L'église préromane devait comporter une seule nef terminée par une abside et deux absidioles telles qu'on les retrouve dans les églises de Larnas et de Sauveplantade, par exemple. Mais le plus surprenant est sans aucun doute le changement d'orientation de l'église au XIIe siècle. Le plan principal de la bâtisse fut repensé et l'église fut reconstruite avec seulement une orientation de quelques degrés au nord-ouest. Impératifs dictés par la fragilité du sous-sol mouvant ou volonté des bâtisseurs d'obtenir une parfaite orientation du maitre-autel face au soleil levant ? Le mystère demeure… Ainsi une nouvelle église fut rebâtie à l'emplacement de la première, "tournée" d'à peine quelques mètres sur son axe. Elle gardera cette disposition qu'on lui connaît aujourd'hui. Les diverses modifications survenues au cours du temps, apparaissent également à l'intérieur de l'église et l'on attribue aux Huguenots l'abaissement d'une voûte de plein cintre, côté ouest, voûte qui fut encore abaissée de 1,20 m deux siècles plus tard, s'appuyant sur les murs gouttereaux, alors que subsiste dans l'axe de la nef une belle fenêtre à l'embrasure inversée éclairant le cœur au lever du jour.

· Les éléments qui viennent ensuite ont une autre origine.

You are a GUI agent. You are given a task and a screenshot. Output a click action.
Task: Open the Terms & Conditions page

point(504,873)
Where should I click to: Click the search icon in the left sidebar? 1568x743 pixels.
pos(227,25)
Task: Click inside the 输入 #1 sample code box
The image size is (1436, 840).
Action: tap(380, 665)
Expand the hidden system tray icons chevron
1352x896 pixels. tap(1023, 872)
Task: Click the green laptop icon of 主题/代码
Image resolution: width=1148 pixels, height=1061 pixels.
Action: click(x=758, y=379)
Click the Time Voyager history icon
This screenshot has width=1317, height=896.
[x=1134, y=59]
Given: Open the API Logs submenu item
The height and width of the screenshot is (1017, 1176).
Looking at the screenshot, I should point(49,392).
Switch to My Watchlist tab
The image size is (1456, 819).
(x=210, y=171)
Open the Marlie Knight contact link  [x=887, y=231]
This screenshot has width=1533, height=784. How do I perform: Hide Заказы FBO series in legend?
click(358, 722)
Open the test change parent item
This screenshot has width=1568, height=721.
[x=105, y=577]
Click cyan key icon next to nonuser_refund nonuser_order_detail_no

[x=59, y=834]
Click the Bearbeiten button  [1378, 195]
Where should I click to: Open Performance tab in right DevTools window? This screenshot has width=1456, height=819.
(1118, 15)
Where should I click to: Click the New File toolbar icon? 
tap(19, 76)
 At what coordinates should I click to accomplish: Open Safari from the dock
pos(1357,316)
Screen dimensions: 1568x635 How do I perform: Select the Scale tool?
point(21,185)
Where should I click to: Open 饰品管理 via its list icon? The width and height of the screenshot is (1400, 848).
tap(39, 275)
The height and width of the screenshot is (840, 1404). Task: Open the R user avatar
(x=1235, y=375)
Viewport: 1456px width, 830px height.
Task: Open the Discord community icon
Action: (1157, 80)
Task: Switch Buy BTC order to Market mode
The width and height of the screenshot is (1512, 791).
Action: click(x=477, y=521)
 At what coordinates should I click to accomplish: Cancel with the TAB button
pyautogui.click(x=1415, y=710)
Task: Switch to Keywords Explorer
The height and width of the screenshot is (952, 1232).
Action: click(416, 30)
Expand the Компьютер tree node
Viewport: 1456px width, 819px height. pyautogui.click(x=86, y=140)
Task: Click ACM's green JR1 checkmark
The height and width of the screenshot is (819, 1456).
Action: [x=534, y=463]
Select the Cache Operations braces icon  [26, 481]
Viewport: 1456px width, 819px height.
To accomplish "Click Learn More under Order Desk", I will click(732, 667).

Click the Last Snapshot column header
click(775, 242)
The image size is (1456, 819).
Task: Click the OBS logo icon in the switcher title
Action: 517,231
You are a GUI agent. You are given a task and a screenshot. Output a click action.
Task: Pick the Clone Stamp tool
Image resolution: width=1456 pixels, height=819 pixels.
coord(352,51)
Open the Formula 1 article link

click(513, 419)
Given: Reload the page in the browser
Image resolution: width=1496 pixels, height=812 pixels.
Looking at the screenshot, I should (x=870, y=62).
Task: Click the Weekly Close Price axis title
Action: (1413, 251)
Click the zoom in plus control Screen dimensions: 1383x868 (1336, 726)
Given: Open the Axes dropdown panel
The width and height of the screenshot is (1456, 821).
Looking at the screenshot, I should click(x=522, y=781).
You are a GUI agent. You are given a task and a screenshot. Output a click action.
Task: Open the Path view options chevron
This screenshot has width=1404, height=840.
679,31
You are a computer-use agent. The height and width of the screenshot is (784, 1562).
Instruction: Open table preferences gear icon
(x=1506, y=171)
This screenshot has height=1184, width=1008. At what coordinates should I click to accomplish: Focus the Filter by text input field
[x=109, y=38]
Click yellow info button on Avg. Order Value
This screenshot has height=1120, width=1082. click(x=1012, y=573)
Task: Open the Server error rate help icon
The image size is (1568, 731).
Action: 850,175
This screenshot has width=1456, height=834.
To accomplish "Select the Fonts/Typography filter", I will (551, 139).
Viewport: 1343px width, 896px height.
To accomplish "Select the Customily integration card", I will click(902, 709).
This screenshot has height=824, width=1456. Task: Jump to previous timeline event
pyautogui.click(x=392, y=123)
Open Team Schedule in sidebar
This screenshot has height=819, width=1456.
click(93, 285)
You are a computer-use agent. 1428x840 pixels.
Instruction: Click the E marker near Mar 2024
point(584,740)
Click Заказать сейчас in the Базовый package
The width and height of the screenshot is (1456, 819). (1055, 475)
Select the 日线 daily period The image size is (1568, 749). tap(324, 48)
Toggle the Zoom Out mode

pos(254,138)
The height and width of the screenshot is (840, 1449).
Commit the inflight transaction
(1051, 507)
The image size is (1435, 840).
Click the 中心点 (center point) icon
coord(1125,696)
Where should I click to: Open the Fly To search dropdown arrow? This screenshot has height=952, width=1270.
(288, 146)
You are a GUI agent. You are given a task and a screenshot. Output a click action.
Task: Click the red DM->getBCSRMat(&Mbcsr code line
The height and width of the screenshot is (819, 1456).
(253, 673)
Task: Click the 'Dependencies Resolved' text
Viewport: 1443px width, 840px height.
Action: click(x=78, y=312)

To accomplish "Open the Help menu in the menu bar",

Au XIVe siècle, l'édifice fut modifié à nouveau pour devenir une imposante place forte afin de protéger la population, stocker le grain et faire face aux bandes de brigands et autres soudards qui écumaient les campagnes lors des guerres de cent ans. Jusqu'à ces derniers temps, il ne restait que peu de vestiges de cette importante modification du prieuré en église fortifiée. La seule trace encore existante était une colonne d'escaliers en colimaçon prenant naissance dans le sous-sol et conduisant au sommet de la tour devenue aujourd'hui le clocher de l'église. Mais en 1990, un événement imprévu est venu soudain éclairer l'histoire de l'église de Faugères d'un nouveau coup de projecteur. Cette année là, à la suite de fortes pluies, les inondations ont emporté le jardin de curé, révélant les restes des remparts dressés autour de l'église, et que l'on peut contempler aujourd'hui près du parking. Ce long mur d'enceinte situé à l'arrière de la façade principale englobait également le cimetière. Aujourd'hui encore on a peu de renseignements sur cette fortification.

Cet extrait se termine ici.